__WHAT IS EXPECTED__:
Pick out each of the rows below that contains the word "height", and copy those rows in full.
•••
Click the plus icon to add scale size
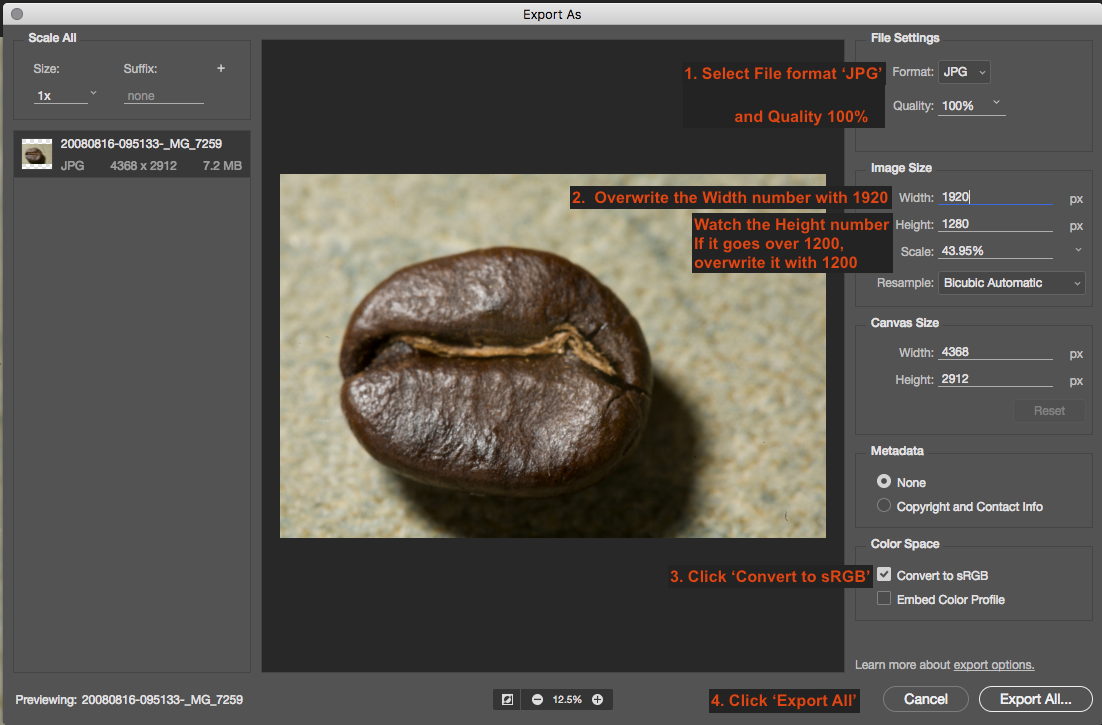1102x725 pixels. coord(221,69)
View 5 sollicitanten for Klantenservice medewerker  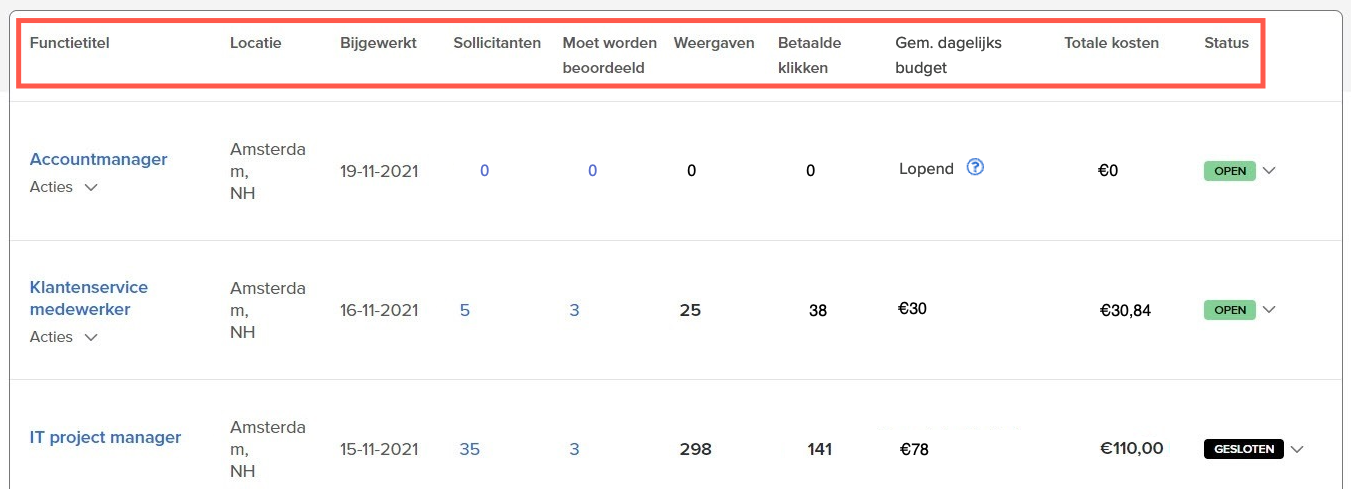[x=465, y=310]
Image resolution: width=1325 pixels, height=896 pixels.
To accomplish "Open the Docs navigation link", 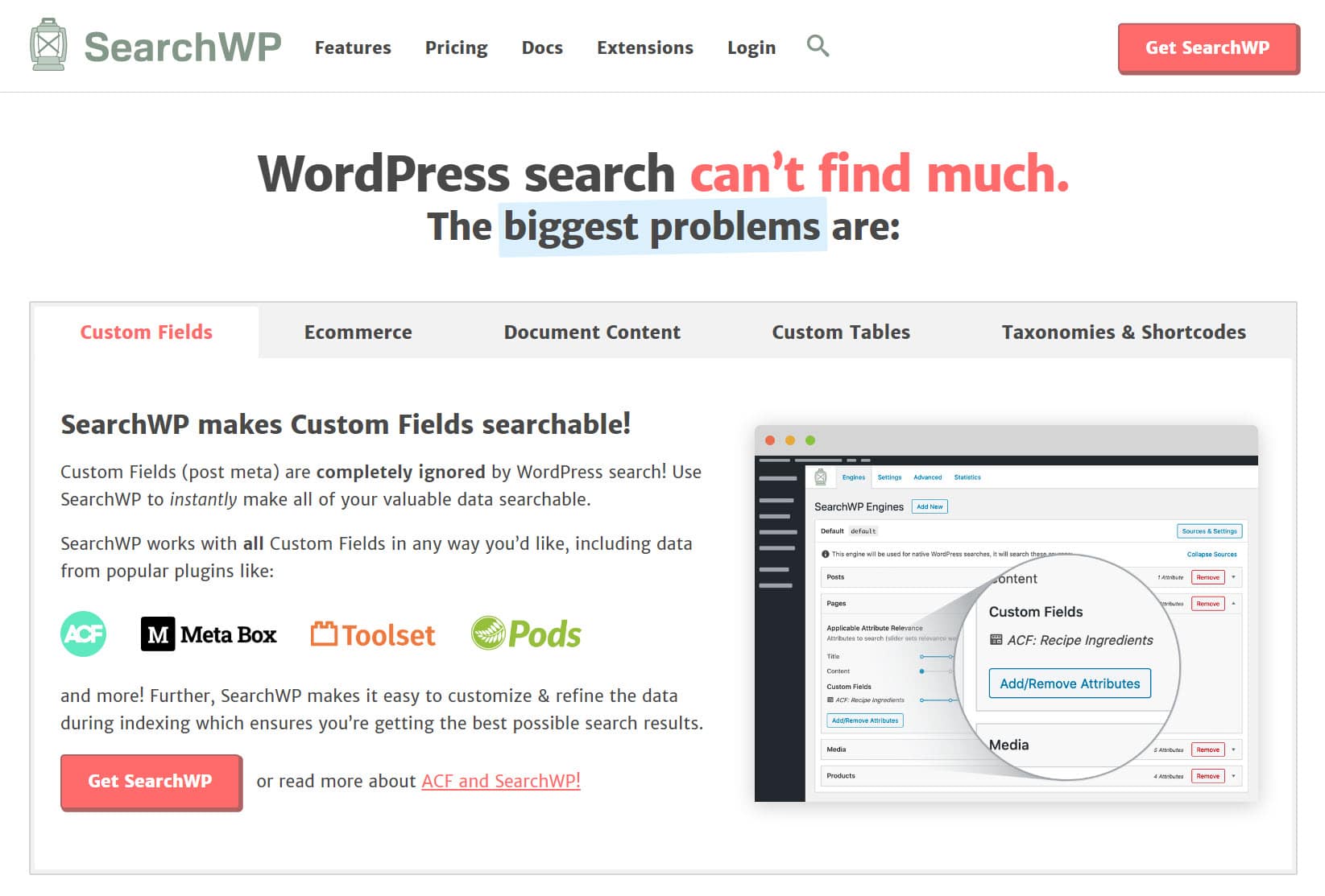I will (542, 47).
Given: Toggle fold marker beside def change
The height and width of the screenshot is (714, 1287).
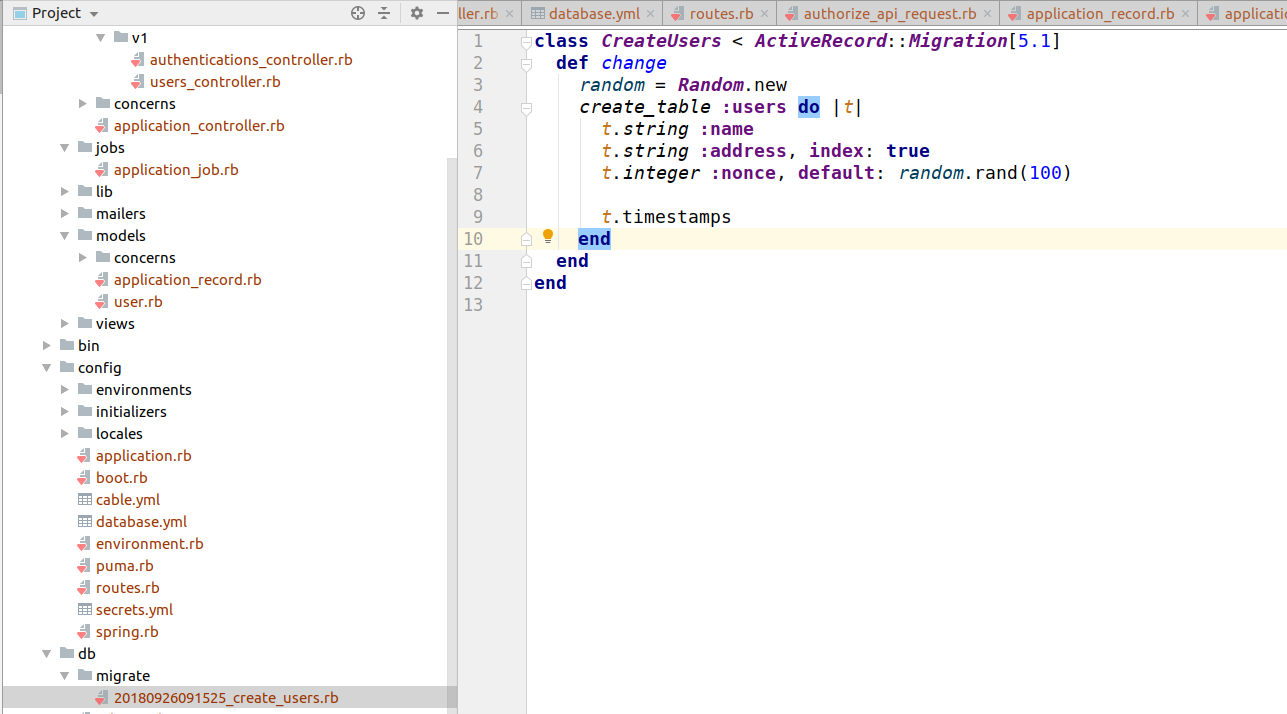Looking at the screenshot, I should pos(526,63).
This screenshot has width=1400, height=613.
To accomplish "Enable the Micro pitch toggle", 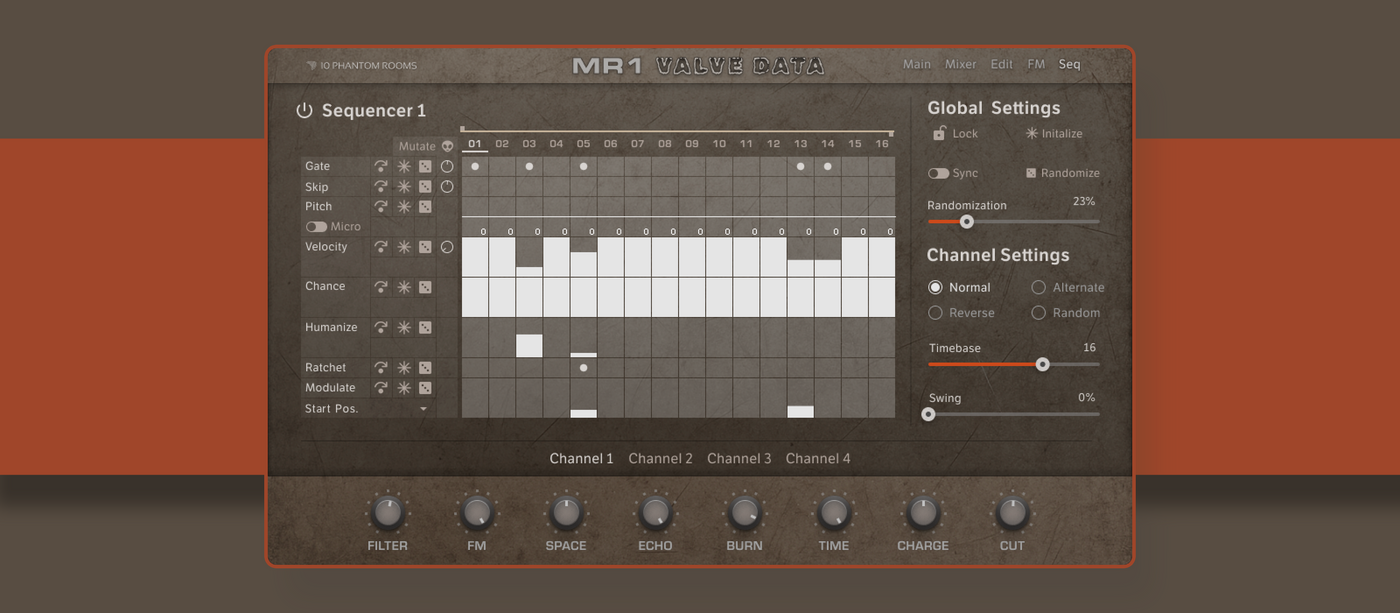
•••
__OUTPUT FOR THIS TASK__:
Image resolution: width=1325 pixels, height=896 pixels.
The height and width of the screenshot is (714, 1287).
This screenshot has width=1400, height=613.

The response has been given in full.